<<<<

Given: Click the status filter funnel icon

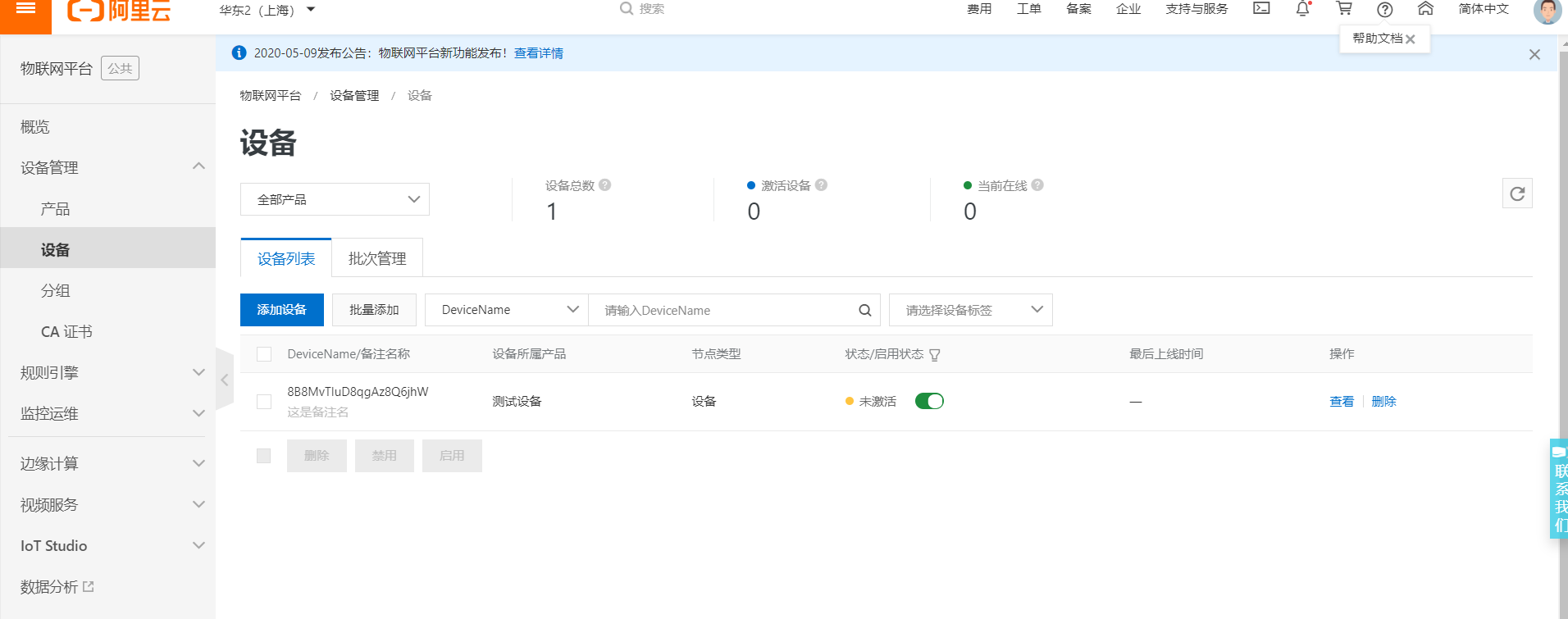Looking at the screenshot, I should pos(935,355).
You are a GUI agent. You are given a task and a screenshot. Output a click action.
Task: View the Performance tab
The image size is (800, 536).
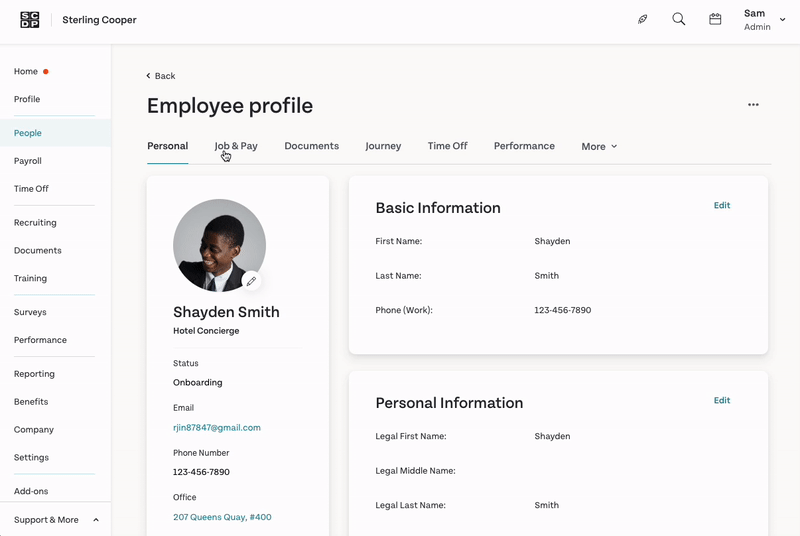(524, 146)
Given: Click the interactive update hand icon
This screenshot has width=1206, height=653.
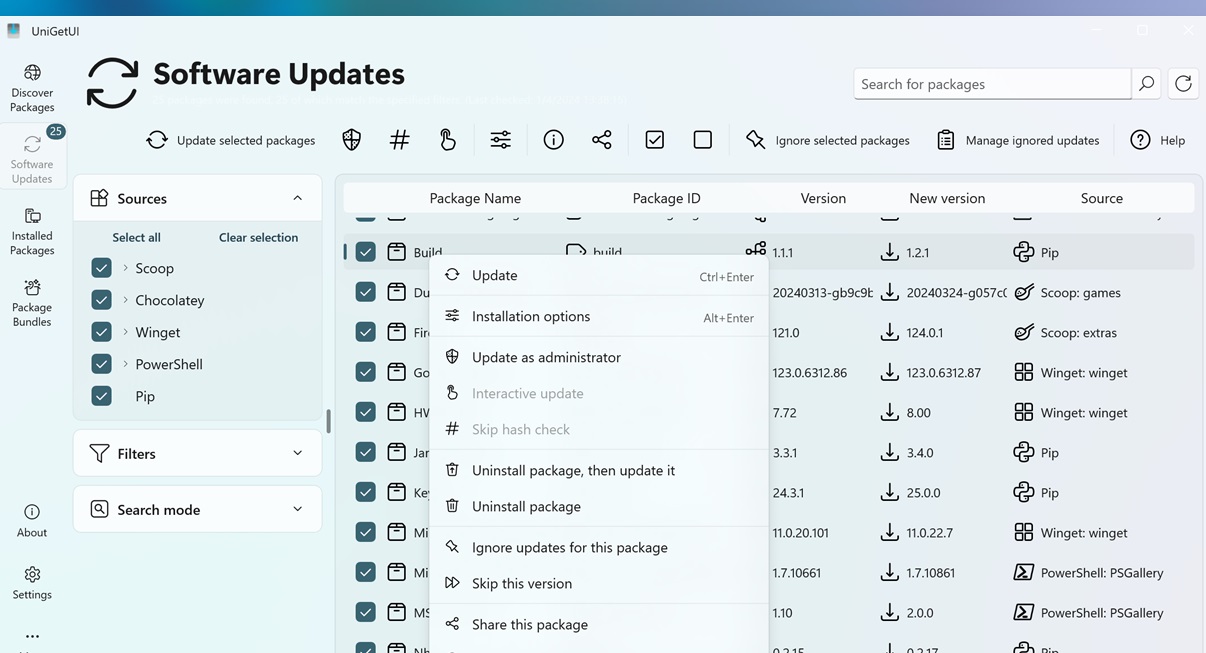Looking at the screenshot, I should [x=447, y=139].
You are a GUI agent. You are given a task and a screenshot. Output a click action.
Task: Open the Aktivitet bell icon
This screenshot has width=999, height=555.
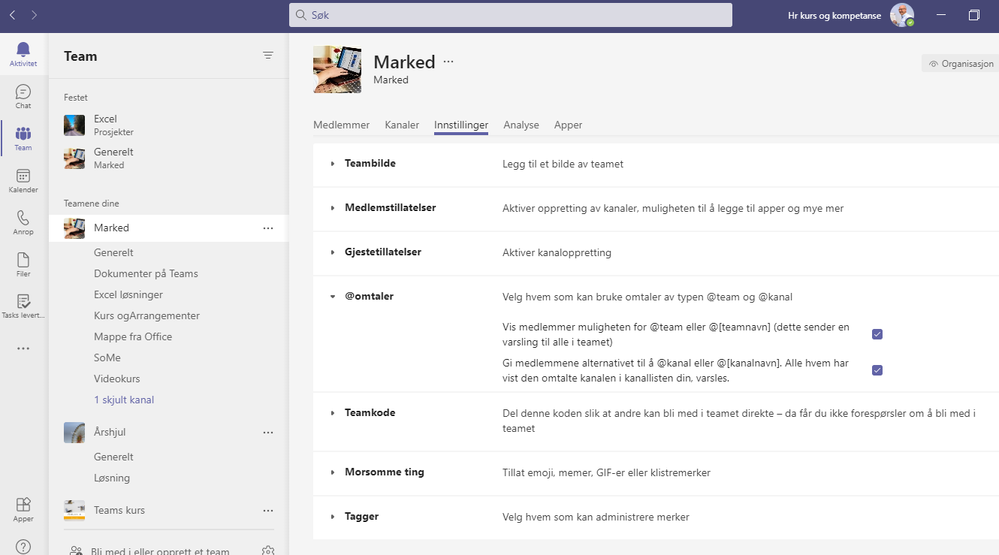click(x=23, y=54)
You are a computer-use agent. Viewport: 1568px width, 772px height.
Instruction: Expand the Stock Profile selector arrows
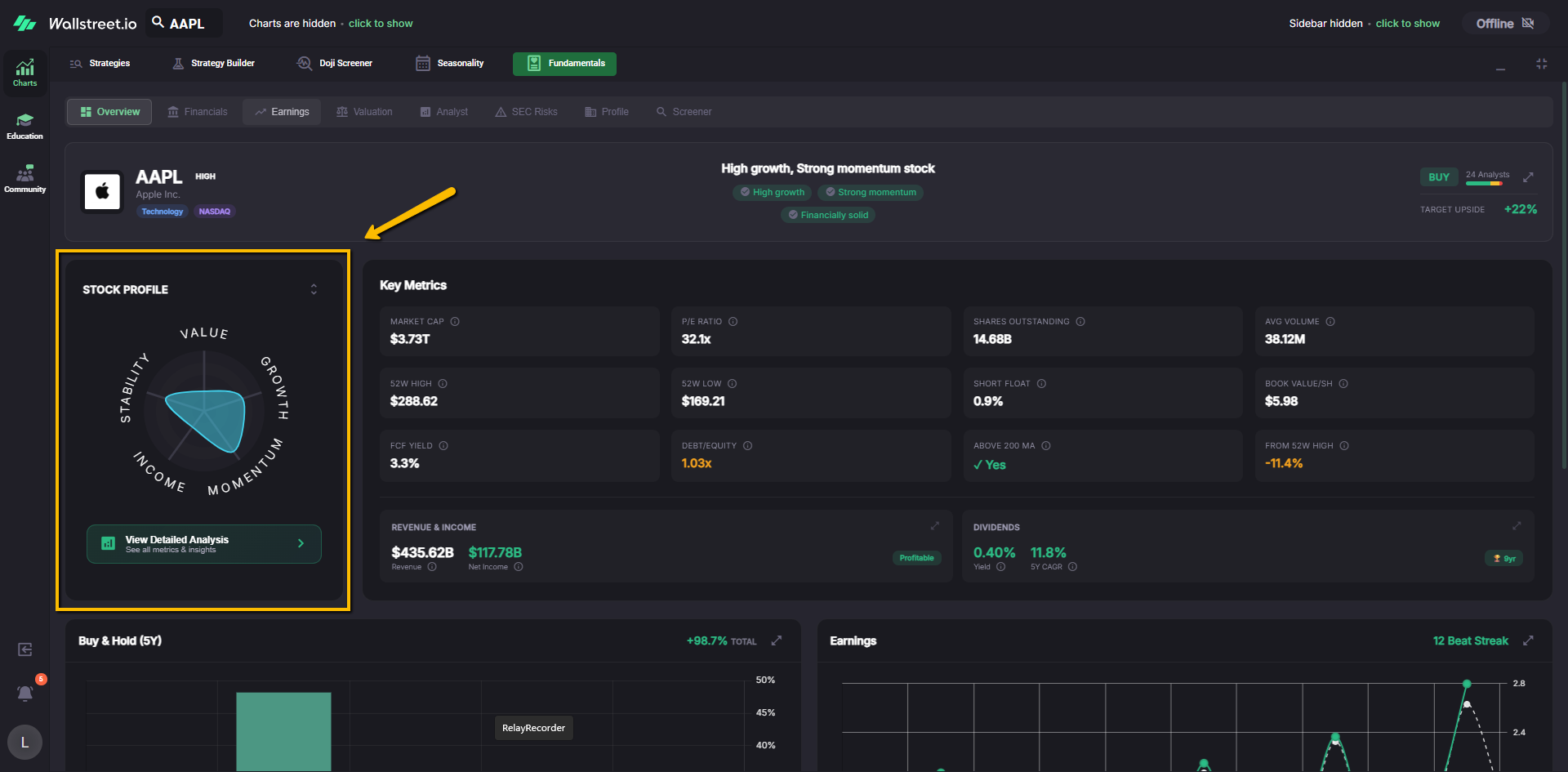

>>>>

**WHAT YOU SHOULD DO:** Extract each line of the material above that contains the string "This". Treat the match as case-sensitive.

**FINISHED EXERCISE:**
This screenshot has width=1206, height=653.
This screenshot has width=999, height=555.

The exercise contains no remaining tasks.